▸ The problem: Print the data again, exactly.

(Dataset items)
^^^^^^^^

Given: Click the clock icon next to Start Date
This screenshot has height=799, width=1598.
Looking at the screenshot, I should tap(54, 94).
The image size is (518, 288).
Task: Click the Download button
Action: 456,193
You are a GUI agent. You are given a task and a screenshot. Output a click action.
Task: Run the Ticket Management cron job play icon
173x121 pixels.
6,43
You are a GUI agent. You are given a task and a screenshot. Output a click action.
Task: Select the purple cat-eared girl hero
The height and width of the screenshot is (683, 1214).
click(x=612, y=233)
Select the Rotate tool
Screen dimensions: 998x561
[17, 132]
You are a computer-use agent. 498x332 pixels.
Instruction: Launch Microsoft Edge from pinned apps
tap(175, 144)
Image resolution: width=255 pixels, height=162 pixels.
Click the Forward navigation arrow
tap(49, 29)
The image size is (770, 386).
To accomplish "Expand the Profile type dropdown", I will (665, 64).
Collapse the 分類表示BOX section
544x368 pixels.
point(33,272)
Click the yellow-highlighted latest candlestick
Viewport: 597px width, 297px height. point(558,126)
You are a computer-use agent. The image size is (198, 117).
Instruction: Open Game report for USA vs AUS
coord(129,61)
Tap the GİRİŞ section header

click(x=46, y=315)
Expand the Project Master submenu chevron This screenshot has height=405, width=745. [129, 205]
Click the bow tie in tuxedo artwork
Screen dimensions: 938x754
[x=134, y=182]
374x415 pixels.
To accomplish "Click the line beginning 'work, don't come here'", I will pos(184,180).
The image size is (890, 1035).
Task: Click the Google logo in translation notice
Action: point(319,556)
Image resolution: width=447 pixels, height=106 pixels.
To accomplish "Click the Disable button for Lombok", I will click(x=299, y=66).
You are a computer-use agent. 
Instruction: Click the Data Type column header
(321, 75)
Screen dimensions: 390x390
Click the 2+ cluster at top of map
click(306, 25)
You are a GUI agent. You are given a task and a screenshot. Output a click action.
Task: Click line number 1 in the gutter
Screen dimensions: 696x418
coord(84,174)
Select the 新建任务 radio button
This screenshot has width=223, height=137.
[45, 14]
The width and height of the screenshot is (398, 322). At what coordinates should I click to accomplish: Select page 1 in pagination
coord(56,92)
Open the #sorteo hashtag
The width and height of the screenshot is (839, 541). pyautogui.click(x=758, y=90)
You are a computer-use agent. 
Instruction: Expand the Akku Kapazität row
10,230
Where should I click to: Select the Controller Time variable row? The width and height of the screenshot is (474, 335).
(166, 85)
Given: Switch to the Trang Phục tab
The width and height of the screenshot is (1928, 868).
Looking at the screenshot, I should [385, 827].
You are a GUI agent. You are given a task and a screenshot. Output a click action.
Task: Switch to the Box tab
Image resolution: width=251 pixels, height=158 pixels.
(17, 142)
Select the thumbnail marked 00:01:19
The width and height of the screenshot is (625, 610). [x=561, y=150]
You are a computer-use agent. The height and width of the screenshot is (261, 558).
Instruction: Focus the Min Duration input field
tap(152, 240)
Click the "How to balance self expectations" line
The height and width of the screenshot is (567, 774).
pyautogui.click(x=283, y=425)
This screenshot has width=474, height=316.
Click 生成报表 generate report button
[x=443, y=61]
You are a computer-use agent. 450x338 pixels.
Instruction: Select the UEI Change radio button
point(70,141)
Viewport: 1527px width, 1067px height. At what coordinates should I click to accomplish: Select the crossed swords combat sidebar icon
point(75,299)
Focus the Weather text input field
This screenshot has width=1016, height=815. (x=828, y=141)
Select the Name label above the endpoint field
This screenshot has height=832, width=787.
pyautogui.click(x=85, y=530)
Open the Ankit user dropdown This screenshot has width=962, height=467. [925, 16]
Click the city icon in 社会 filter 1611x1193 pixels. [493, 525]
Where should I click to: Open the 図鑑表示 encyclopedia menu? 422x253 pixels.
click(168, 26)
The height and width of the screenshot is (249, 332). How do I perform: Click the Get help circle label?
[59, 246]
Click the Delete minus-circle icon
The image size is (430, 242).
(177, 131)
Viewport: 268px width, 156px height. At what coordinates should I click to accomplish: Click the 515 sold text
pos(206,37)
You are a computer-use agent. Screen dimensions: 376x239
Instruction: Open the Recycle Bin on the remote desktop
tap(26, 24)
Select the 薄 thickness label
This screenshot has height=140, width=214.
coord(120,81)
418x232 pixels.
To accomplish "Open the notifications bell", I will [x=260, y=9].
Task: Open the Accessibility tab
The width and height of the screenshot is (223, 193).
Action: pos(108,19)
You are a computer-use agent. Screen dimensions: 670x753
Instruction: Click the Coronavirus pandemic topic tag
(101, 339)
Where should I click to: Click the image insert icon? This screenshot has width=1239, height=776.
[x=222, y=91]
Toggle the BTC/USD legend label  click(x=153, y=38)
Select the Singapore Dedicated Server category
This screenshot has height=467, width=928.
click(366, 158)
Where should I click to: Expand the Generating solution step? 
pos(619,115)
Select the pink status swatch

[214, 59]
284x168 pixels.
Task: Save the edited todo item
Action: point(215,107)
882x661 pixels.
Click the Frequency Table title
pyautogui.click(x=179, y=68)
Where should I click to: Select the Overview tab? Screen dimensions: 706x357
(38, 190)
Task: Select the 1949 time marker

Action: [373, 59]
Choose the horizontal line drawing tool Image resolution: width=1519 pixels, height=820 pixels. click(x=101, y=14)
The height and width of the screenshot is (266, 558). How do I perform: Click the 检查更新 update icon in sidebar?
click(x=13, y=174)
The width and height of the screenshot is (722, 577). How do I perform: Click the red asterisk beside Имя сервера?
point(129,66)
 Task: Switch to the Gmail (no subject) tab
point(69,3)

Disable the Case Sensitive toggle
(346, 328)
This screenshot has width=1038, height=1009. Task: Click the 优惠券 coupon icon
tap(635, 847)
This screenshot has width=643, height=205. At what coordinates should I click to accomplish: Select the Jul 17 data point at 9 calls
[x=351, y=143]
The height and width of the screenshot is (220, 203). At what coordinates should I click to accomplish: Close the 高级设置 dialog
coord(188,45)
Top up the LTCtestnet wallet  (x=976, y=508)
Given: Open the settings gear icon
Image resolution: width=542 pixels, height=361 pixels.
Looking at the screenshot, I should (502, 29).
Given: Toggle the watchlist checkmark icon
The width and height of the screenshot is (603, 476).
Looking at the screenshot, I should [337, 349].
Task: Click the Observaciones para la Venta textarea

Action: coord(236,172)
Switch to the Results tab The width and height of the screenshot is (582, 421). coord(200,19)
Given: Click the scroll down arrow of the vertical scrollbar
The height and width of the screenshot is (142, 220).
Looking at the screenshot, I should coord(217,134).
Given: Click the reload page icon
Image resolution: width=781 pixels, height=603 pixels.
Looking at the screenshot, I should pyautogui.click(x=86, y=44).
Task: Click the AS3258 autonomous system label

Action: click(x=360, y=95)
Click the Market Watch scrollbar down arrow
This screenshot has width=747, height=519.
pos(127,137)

^^^^^^^^

▸ Task response:
Given: Click the clock icon next to Start Date
This screenshot has height=799, width=1598.
Looking at the screenshot, I should tap(54, 94).
The image size is (518, 288).
Task: Click the Download button
Action: 456,193
You are a GUI agent. You are given a task and a screenshot. Output a click action.
Task: Run the Ticket Management cron job play icon
173x121 pixels.
6,43
You are a GUI agent. You are given a task and a screenshot. Output a click action.
Task: Select the purple cat-eared girl hero
The height and width of the screenshot is (683, 1214).
click(x=612, y=233)
Select the Rotate tool
Screen dimensions: 998x561
[17, 132]
You are a computer-use agent. 498x332 pixels.
Instruction: Launch Microsoft Edge from pinned apps
tap(175, 144)
Image resolution: width=255 pixels, height=162 pixels.
Click the Forward navigation arrow
tap(49, 29)
The image size is (770, 386).
To accomplish "Expand the Profile type dropdown", I will (665, 64).
Collapse the 分類表示BOX section
544x368 pixels.
point(33,272)
Click the yellow-highlighted latest candlestick
Viewport: 597px width, 297px height. point(558,126)
You are a computer-use agent. The image size is (198, 117).
Instruction: Open Game report for USA vs AUS
coord(129,61)
Tap the GİRİŞ section header

click(x=46, y=315)
Expand the Project Master submenu chevron This screenshot has height=405, width=745. [129, 205]
Click the bow tie in tuxedo artwork
Screen dimensions: 938x754
[x=134, y=182]
374x415 pixels.
To accomplish "Click the line beginning 'work, don't come here'", I will pos(184,180).
The image size is (890, 1035).
Task: Click the Google logo in translation notice
Action: point(319,556)
Image resolution: width=447 pixels, height=106 pixels.
To accomplish "Click the Disable button for Lombok", I will click(x=299, y=66).
You are a computer-use agent. 
Instruction: Click the Data Type column header
(321, 75)
Screen dimensions: 390x390
Click the 2+ cluster at top of map
click(306, 25)
You are a GUI agent. You are given a task and a screenshot. Output a click action.
Task: Click line number 1 in the gutter
Screen dimensions: 696x418
coord(84,174)
Select the 新建任务 radio button
This screenshot has width=223, height=137.
[45, 14]
The width and height of the screenshot is (398, 322). At what coordinates should I click to accomplish: Select page 1 in pagination
coord(56,92)
Open the #sorteo hashtag
The width and height of the screenshot is (839, 541). pyautogui.click(x=758, y=90)
You are a computer-use agent. 
Instruction: Expand the Akku Kapazität row
10,230
Where should I click to: Select the Controller Time variable row? The width and height of the screenshot is (474, 335).
(166, 85)
Given: Switch to the Trang Phục tab
The width and height of the screenshot is (1928, 868).
Looking at the screenshot, I should [385, 827].
You are a GUI agent. You are given a task and a screenshot. Output a click action.
Task: Switch to the Box tab
Image resolution: width=251 pixels, height=158 pixels.
(17, 142)
Select the thumbnail marked 00:01:19
The width and height of the screenshot is (625, 610). [x=561, y=150]
You are a computer-use agent. The height and width of the screenshot is (261, 558).
Instruction: Focus the Min Duration input field
tap(152, 240)
Click the "How to balance self expectations" line
The height and width of the screenshot is (567, 774).
pyautogui.click(x=283, y=425)
This screenshot has width=474, height=316.
Click 生成报表 generate report button
[x=443, y=61]
You are a computer-use agent. 450x338 pixels.
Instruction: Select the UEI Change radio button
point(70,141)
Viewport: 1527px width, 1067px height. At what coordinates should I click to accomplish: Select the crossed swords combat sidebar icon
point(75,299)
Focus the Weather text input field
This screenshot has width=1016, height=815. (x=828, y=141)
Select the Name label above the endpoint field
This screenshot has height=832, width=787.
pyautogui.click(x=85, y=530)
Open the Ankit user dropdown This screenshot has width=962, height=467. [925, 16]
Click the city icon in 社会 filter 1611x1193 pixels. [493, 525]
Where should I click to: Open the 図鑑表示 encyclopedia menu? 422x253 pixels.
click(168, 26)
The height and width of the screenshot is (249, 332). How do I perform: Click the Get help circle label?
[59, 246]
Click the Delete minus-circle icon
The image size is (430, 242).
(177, 131)
Viewport: 268px width, 156px height. At what coordinates should I click to accomplish: Click the 515 sold text
pos(206,37)
You are a computer-use agent. Screen dimensions: 376x239
Instruction: Open the Recycle Bin on the remote desktop
tap(26, 24)
Select the 薄 thickness label
This screenshot has height=140, width=214.
coord(120,81)
418x232 pixels.
To accomplish "Open the notifications bell", I will [x=260, y=9].
Task: Open the Accessibility tab
The width and height of the screenshot is (223, 193).
Action: pos(108,19)
You are a computer-use agent. Screen dimensions: 670x753
Instruction: Click the Coronavirus pandemic topic tag
(101, 339)
Where should I click to: Click the image insert icon? This screenshot has width=1239, height=776.
[x=222, y=91]
Toggle the BTC/USD legend label  click(x=153, y=38)
Select the Singapore Dedicated Server category
This screenshot has height=467, width=928.
click(366, 158)
Where should I click to: Expand the Generating solution step? 
pos(619,115)
Select the pink status swatch

[214, 59]
284x168 pixels.
Task: Save the edited todo item
Action: point(215,107)
882x661 pixels.
Click the Frequency Table title
pyautogui.click(x=179, y=68)
Where should I click to: Select the Overview tab? Screen dimensions: 706x357
(38, 190)
Task: Select the 1949 time marker

Action: [373, 59]
Choose the horizontal line drawing tool Image resolution: width=1519 pixels, height=820 pixels. click(x=101, y=14)
The height and width of the screenshot is (266, 558). How do I perform: Click the 检查更新 update icon in sidebar?
click(x=13, y=174)
The width and height of the screenshot is (722, 577). How do I perform: Click the red asterisk beside Имя сервера?
point(129,66)
 Task: Switch to the Gmail (no subject) tab
point(69,3)

Disable the Case Sensitive toggle
(346, 328)
This screenshot has width=1038, height=1009. Task: Click the 优惠券 coupon icon
tap(635, 847)
This screenshot has width=643, height=205. At what coordinates should I click to accomplish: Select the Jul 17 data point at 9 calls
[x=351, y=143]
The height and width of the screenshot is (220, 203). At what coordinates should I click to accomplish: Close the 高级设置 dialog
coord(188,45)
Top up the LTCtestnet wallet  (x=976, y=508)
Given: Open the settings gear icon
Image resolution: width=542 pixels, height=361 pixels.
Looking at the screenshot, I should (502, 29).
Given: Toggle the watchlist checkmark icon
The width and height of the screenshot is (603, 476).
Looking at the screenshot, I should [337, 349].
Task: Click the Observaciones para la Venta textarea

Action: coord(236,172)
Switch to the Results tab The width and height of the screenshot is (582, 421). coord(200,19)
Given: Click the scroll down arrow of the vertical scrollbar
The height and width of the screenshot is (142, 220).
Looking at the screenshot, I should coord(217,134).
Given: Click the reload page icon
Image resolution: width=781 pixels, height=603 pixels.
Looking at the screenshot, I should pyautogui.click(x=86, y=44).
Task: Click the AS3258 autonomous system label

Action: click(x=360, y=95)
Click the Market Watch scrollbar down arrow
This screenshot has width=747, height=519.
pos(127,137)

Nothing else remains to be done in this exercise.